Nonostante le principali testate giornalistiche o emittenti televisive locali mantengano un certo silenzio, il problema è sempre più sentito e dibattuto nell’opinione pubblica.
Secondo Lovin Malta, il tentativo di aprire un conto bancario ha raggiunto livelli ridicoli. È più facile andare sulla luna. Chiedendo informazioni al servizio clienti telefonico delle principali banche maltesi (BOV, HSBC, BNF, APS) la procedura per aprire un conto sembra molto semplice: basta presentarsi in una filiale con un documento d’identità, un contratto di affitto, un’autodichiarazione.
Ma in realtà, una volta che si arriva sul posto, si scopre molto dipende anche dall’aspetto del richiedente o dall’umore dell’impiegato di banca al momento della richiesta. Sembra che le banche possano chiedere ogni singolo documento noto all’umanità come elemento disincentivante per raggiungere l’obiettivo (come la referenza di buona condotta di una banca del proprio paese di origine), e anche quando si riesce a raccogliere tutto, spesso si devono attendere mesi (ma anche fino a un anno!) per disporre del conto.

### OBIETTIVO 1:
Cita alla lettera il passo del testo sui conti bancari a Malta che comincia con "Ma in realtà, una" e prosegue fino a "disporre del conto.".
### OBIETTIVO 2:
Prosegui il testo sull'apertura di un conto bancario a Malta, ripartendo dopo la sua ultima frase.
I dati riportati di seguito costituiscono materiale a sé, distinto dal testo.

### DATI FORNITI:
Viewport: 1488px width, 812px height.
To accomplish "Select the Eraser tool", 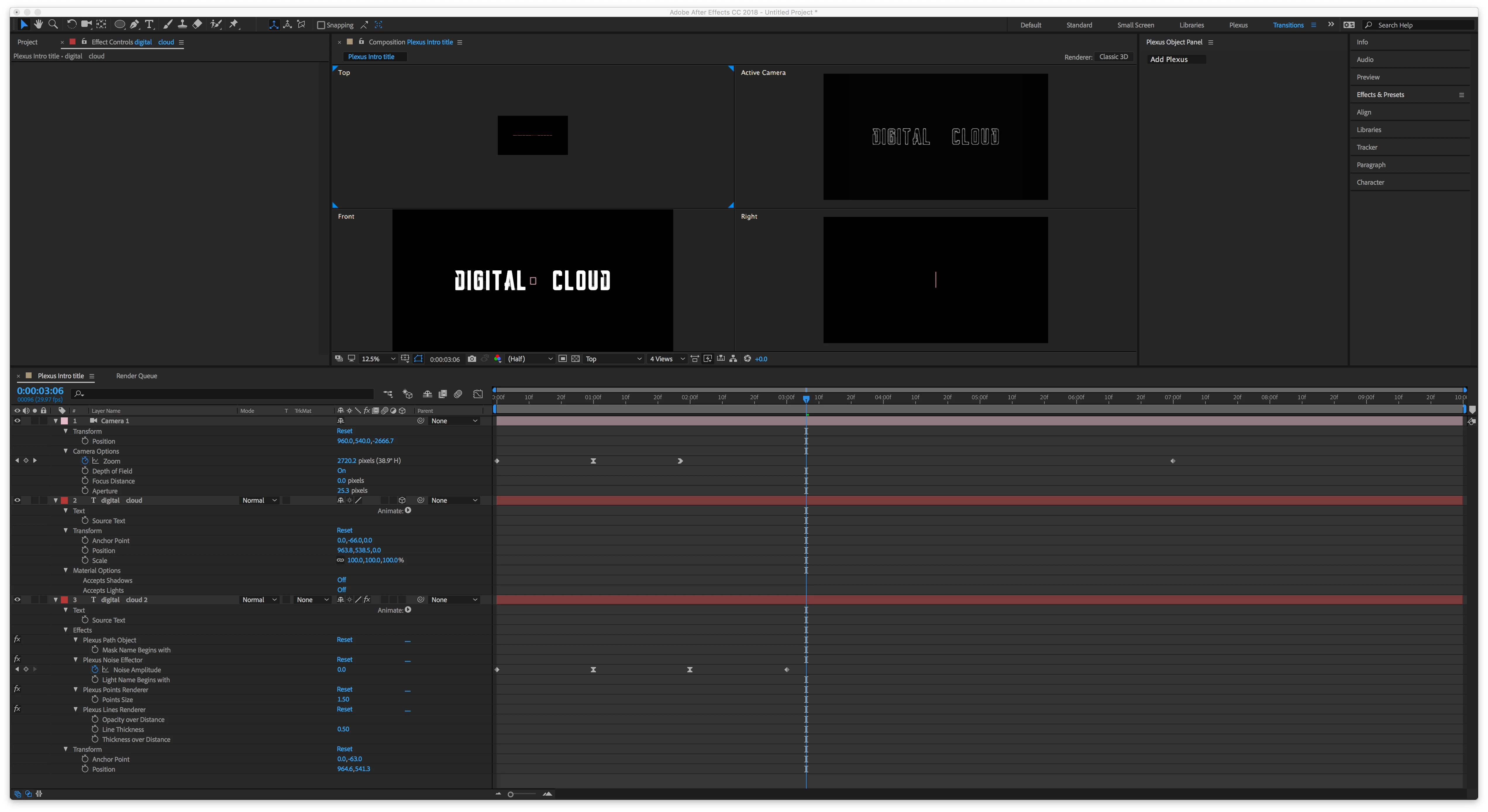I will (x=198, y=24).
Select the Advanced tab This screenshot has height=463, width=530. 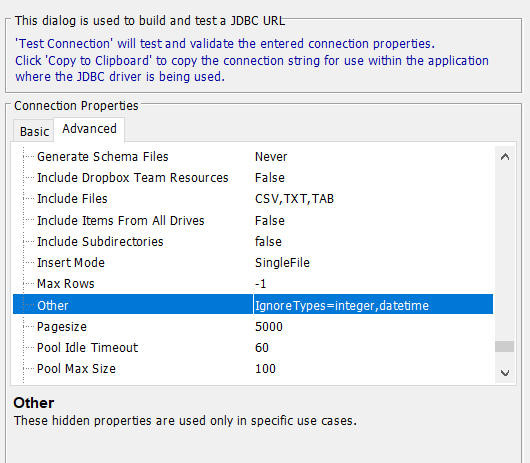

### OUTPUT ATTESO 1:
Ma in realtà, una volta che si arriva sul posto, si scopre molto dipende anche dall’aspetto del richiedente o dall’umore dell’impiegato di banca al momento della richiesta. Sembra che le banche possano chiedere ogni singolo documento noto all’umanità come elemento disincentivante per raggiungere l’obiettivo (come la referenza di buona condotta di una banca del proprio paese di origine), e anche quando si riesce a raccogliere tutto, spesso si devono attendere mesi (ma anche fino a un anno!) per disporre del conto.

### OUTPUT ATTESO 2:
Eppure un regolamento dell’Unione Europea parlano chiaro: tutti i lavoratori hanno diritto di aprire un conto corrente in un paese straniero dell’area Euro, specialmente se in quel paese si stanno pagando le tasse. Ma le banche maltesi non sembrano intimorite di fronte a questo.
Secondo Lovin Malta, questa situazione deve finire immediatamente. E anche secondo centinaia di utenti che intervengono sui social per condividere la loro frustrazione: non solo stranieri che toccano con mano il problema, ma anche maltesi che hanno a cuore la reputazione del loro paese e credono nella necessità di favorire l’ingresso di lavoratori da fuori paese per continuare a sostenere la crescita economica nazionale.
Perché il “go back to your country”, invito sempre rinnovato per chi si lamenta troppo, potrebbe essere invece mal digerito se costringesse al rimpatrio persone oneste, laboriose e rispettose a causa di disservizi di base.